Arcade single-player gameplay, showing Gi En/Wei Yan (who is renamed to Abaka in the World version) riding on a horse and fighting the halberd-wielding boss Jo Kō/Xu Huang (who is named Kai'Bataar here) and a few of his minions in the 8th stage - "Battle of Red Cliff 2", the pre-last level of the game.

Warriors of Fate is a beat 'em up with nine stages. Each contains large mobs including spearman, archers, strongmen, bomb-wielding opponents, and at least one boss. There can be up to three players on-screen at the same time. Using two buttons, Attack and Jump, the characters all have standard moves typical of Capcom side-scrollers of the day. One or more of Wei's generals appears at the end of each stage as a boss - e.g., Li Dian, Xiahou Dun, Xu Chu, Cao Ren, Zhang Liao, Xu Huang, and the infamous Lu Bu as the final boss. After defeating them all, Cao Cao himself must be confronted and defeated before he escapes. The game also has two bonus stages that require rapid pressing of buttons.

There is also a variety of weapons in the game which can be picked up. As with most side-scrollers, food is used to replenish health and can be found in various breakable containers in the game levels. One notable feature of the game is the ability to summon a warhorse which adds more attacks to the characters, generally involving pole-arms (except the long bow for Huang Zhong). Each character except Zhao Yun was given a special wrestling throw of their own. Unlike the first game, Dynasty Wars, Liu Bei is not playable. The playable characters are Guan Yu, Zhang Fei, Zhao Yun, Huang Zhong, four of the famous Five Tiger Generals, and Wei Yan (in the US version, they are named Portor, Kassar, Subutai, Kadan, and Abaka respectively).

==Story==
In the Japanese version, Tenchi wo Kurau II follows Liu Bei's plight in Jingzhou from the Romance of the Three Kingdoms, a history-based 14th century novel from China by Luo Guanzhong, set in the Three Kingdoms period as Cao Cao sets to invade his lands after the death of Dong Zhuo and recruiting his general Lu Bu to his army. In Warriors of Fate, Shu Han, led by Liu Bei, as in the novel, is everything "good" and "righteous", while Wei, led by the ever-suspicious and cunning Cao Cao, is portrayed as "evil" and "bad". Liu Bei's warriors begin by fighting Cao Cao's forces at the Battle of Bowang, then Battle of Changban, then finally join up with Sun Quan to fight at the Battle of Red Cliff. If the Five Tigers slay Cao Cao, Wu and Shu join forces, unite Wei, return the Han back to rule and restore peace; if not, Cao Cao escapes and history continues as intended with the land in turmoil and the eventual demise of Shu or letting Cao Cao retreat by not killing him and the history continue just like the novel.

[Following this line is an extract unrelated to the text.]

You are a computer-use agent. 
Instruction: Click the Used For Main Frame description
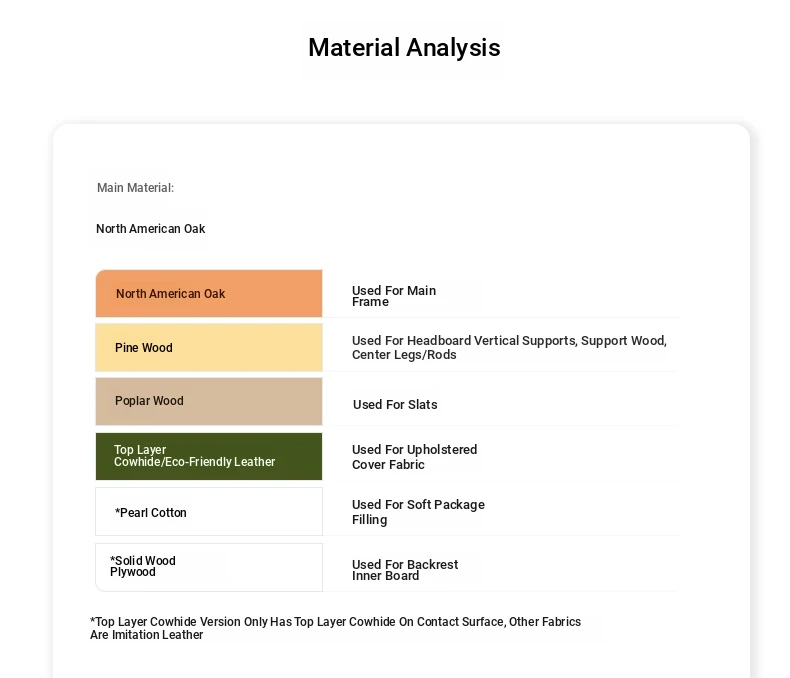click(394, 296)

In the English adaptation, however, the Three Kingdoms theme was lost, and most names have been changed to names of Mongolian origin. The story takes place in a fictional realm where the evil overlord Akkila-Orkhan (originally Cao Cao) of Shang-Lo tries to conquer his neighbouring countries, converting them into ruin and despair. Kuan-Ti (originally Liu Bei), with the aid of the five great warriors, stands up against the conquering shadow and fights to defend his people and lands.

== Reception ==

In Japan, Game Machine listed Warriors of Fate in their December 15, 1992, issue as being the most-popular arcade game at the time. In North America, RePlay reported Warriors of Fate to be the fifth most-popular arcade game at the time. Play Meter also listed Warriors of Fate to be the forty-fifth most-popular arcade game at the time.